Mikhaïl Kalachnikov jouit alors que l’AK-47 ne jouit pas et la jouissance du créateur de
cette arme de destruction massive est le signe que, à travers et par-delà la mort, la vie
persiste. Une dernière dimension concernerait la création et l’œuvre d’art qui
continuent de s’affirmer contre la destruction de la vie. Mikhaïl Kalachnikov est un
étrange artiste. S’il est obsédé par l’efficacité destructrice de sa créature, il n’en est
pas moins obsédé par sa dimension esthétique : « Elle était magnifique dans ses lignes
et ses proportions parce qu’elle était en tout point conforme à ce qu’il avait imaginé, à
ses croquis et à ses travaux préparatoires ». Le personnage de Kalachnikov compose
des poèmes et même s’il s’agit de poèmes stupides, « célébrant la splendeur des
tourelles et la perfection géométrique des obus », ceux-ci demeurent l’indice d’une
volonté créatrice qui résiste à la mort et mobilise des affects vivants. L’AK-47 est
l’œuvre maîtresse de Kalachnikov, l’œuvre de toute sa vie et Oliver Rohe s’amuse à la
présenter comme une espèce d’œuvre pop connaissant un destin comparable à celui
des tableaux de Warhol : le drapeau « jaune vif » du parti de Dieu libanais « exhibe en
son centre une Kalachnikov couleur vert bouteille ». L’AK-47 est au fond caractérisé par
cette ambivalence, à la fois expression de la mort et de la vie qui la défie.

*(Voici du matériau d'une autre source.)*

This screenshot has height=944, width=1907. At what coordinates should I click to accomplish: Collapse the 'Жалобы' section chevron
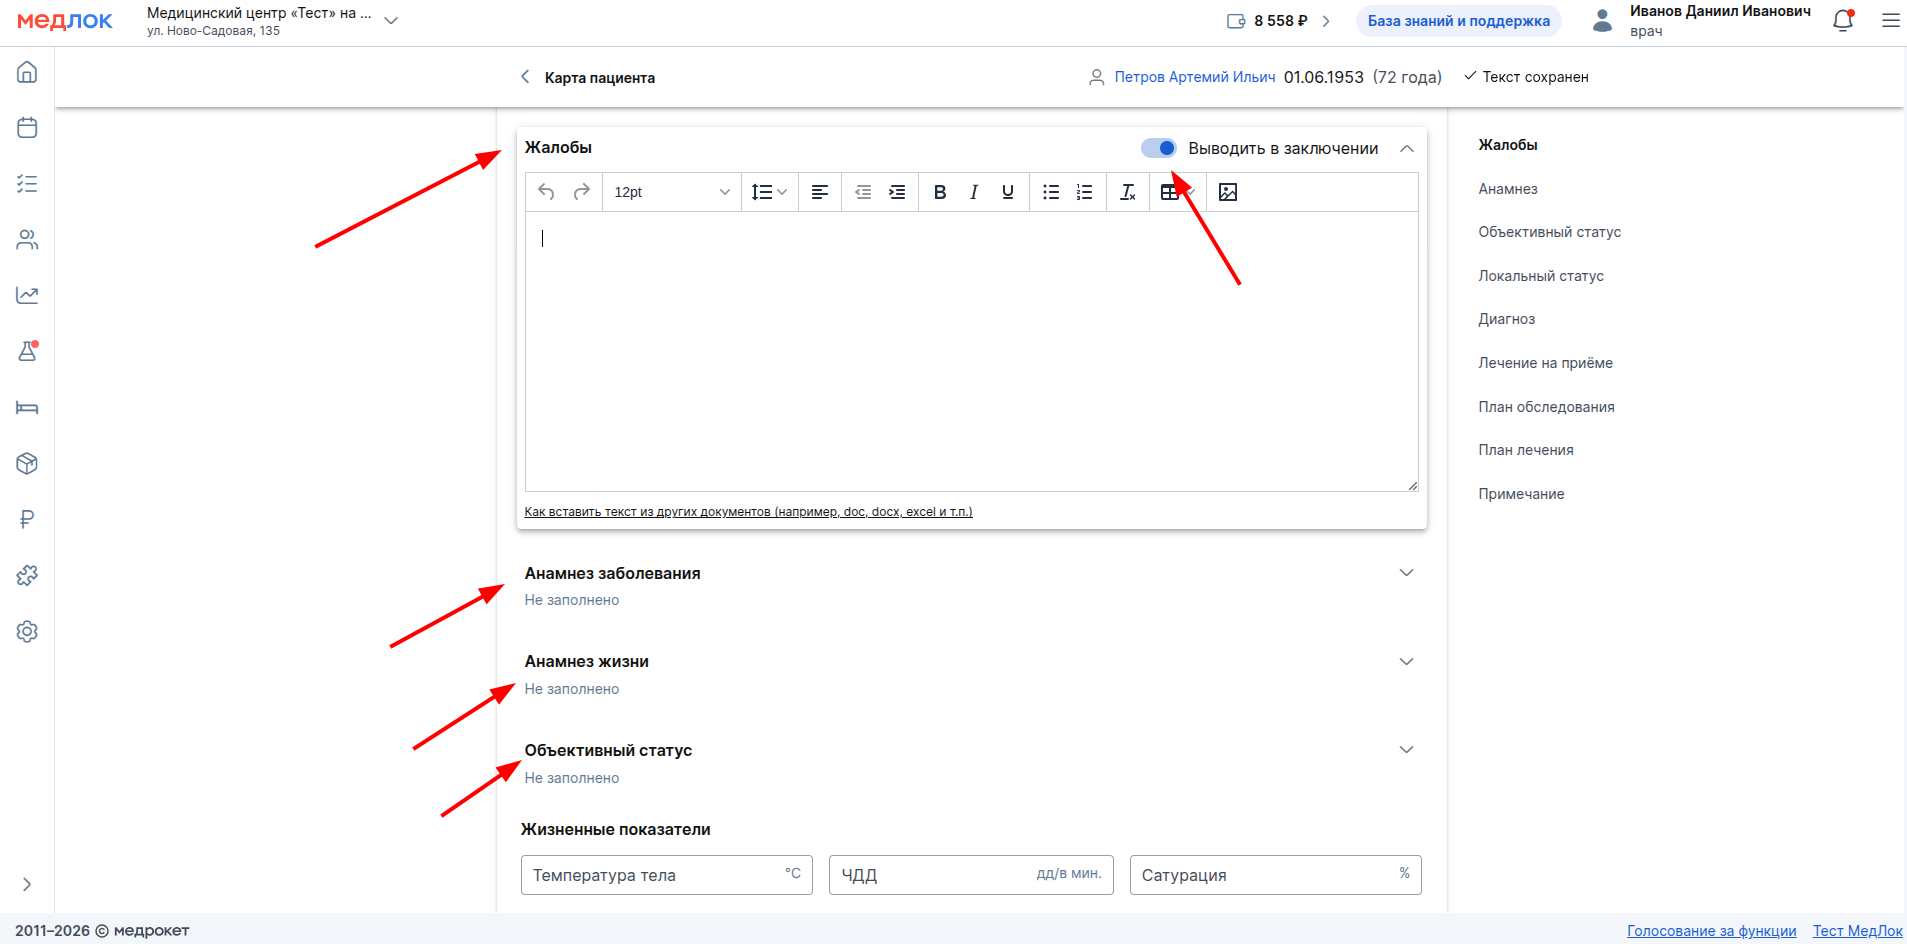point(1407,149)
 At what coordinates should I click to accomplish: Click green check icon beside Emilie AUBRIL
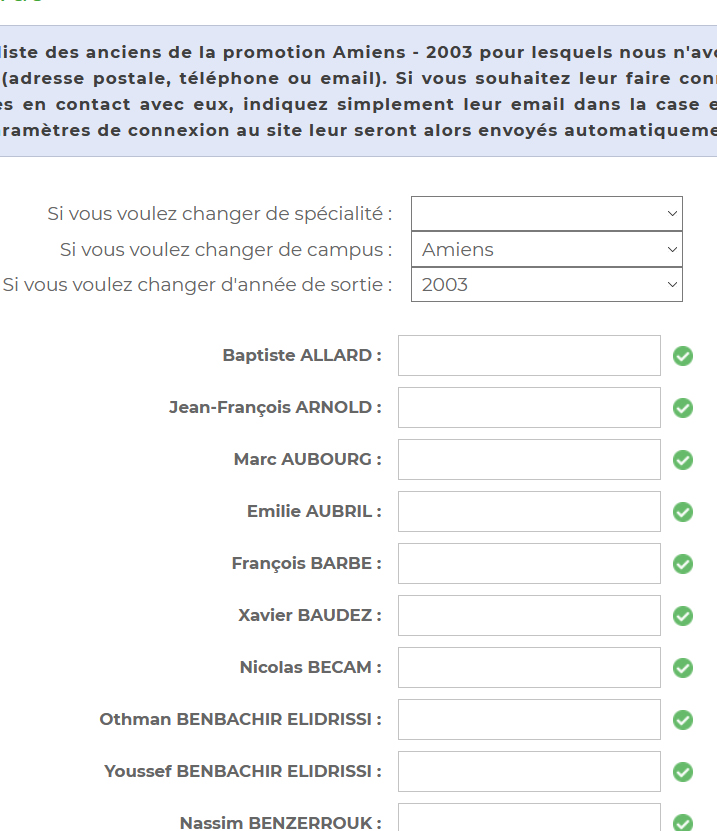click(x=683, y=512)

L’œuvre d’art est ce qui résiste au monde produit par le mouvement de mort qui le
traverse, elle est le symptôme d’une volonté de vie, d’un désir qui insiste et persiste y
compris à travers la mort et le massacre, comme le personnage de Mikhaïl Kalachnikov
est lui-même le signe ambivalent d’une vie qui ne meurt pas et résiste à la mort,
même si dans ce cas le mouvement de la vie doit être cherché au cœur de ce qui veut
la mort : « Il a survécu à tout […], mais rien de ce qui est grisant n’a pu l’étourdir et le
détourner de sa tâche, rien dans les tumultes et les remous du dehors n’a pu étouffer
en lui cette nécessité presque impersonnelle de persévérer dans ses armes ».
On le voit, la fiction d’Oliver Rohe n’est pas un éloignement du réel, pas plus qu’elle
n’en est une répétition plus ou moins déguisée. La fiction déplie le réel, l’étale pour en
faire voir les lignes qui le sillonnent et le construisent, lignes de mort et lignes de vie.
La fiction arpente le réel et le cartographie. Mais cette cartographie fictionnelle n’est
pas neutre : mobilisant par ses moyens propres – l’humour, l’imagination, la
description, etc. – ce qui attaque et corrode la mort, elle résiste à la mort et affirme la
vie. Et c’est aussi en tant que création que la fiction vaut contre cette volonté de
pouvoir mortelle qui a produit et continue de produire notre monde. L’écrivain serait
comme Mikhaïl Kalachnikov, survivant à tout. Il serait proche de ces gens qui, pour
lutter contre la mortalité infantile élevée, enfantaient « plus large pour s’assurer que
dans le tas au moins quelques-uns survivraient ».